### WHAT THE EXERCISE ASKS:
Once you reach the line that holds "Instruction: Expand the" in the listing below, output it and every line after it through the line that holds "This screenshot has height=304, width=405.", word for word.

### INFORMATION SUPPLIED:
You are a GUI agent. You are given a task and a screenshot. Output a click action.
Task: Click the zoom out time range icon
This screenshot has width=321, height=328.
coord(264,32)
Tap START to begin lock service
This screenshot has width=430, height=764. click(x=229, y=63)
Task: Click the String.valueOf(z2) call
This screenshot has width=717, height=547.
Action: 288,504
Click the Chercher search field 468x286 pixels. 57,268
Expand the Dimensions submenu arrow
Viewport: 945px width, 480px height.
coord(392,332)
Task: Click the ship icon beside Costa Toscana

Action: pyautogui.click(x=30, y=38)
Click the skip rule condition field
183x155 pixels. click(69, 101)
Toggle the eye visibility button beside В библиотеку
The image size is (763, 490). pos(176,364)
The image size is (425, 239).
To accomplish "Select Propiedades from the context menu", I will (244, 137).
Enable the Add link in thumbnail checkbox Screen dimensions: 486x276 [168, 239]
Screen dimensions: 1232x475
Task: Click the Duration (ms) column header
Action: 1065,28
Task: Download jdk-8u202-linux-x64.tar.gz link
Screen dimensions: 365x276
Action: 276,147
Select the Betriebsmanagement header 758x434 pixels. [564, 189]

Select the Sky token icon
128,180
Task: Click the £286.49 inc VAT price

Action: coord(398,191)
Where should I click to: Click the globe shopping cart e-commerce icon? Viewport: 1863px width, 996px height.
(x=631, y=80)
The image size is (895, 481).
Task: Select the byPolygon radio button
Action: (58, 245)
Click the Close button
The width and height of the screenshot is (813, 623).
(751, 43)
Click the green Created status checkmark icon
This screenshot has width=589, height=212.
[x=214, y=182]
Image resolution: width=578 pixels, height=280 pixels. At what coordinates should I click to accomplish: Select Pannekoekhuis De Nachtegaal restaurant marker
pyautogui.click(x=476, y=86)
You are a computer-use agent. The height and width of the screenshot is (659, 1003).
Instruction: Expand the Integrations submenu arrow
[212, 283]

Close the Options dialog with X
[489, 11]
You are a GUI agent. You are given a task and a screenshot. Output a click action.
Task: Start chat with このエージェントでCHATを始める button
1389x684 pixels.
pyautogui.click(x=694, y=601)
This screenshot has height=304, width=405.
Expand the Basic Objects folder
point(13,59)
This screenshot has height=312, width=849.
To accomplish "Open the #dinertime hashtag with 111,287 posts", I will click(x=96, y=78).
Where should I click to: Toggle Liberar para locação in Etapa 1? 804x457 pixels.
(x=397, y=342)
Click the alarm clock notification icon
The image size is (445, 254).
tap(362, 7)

### SOLUTION TO THIS EXERCISE:
Instruction: Expand the Integrations submenu arrow
[212, 283]

Close the Options dialog with X
[489, 11]
You are a GUI agent. You are given a task and a screenshot. Output a click action.
Task: Start chat with このエージェントでCHATを始める button
1389x684 pixels.
pyautogui.click(x=694, y=601)
This screenshot has height=304, width=405.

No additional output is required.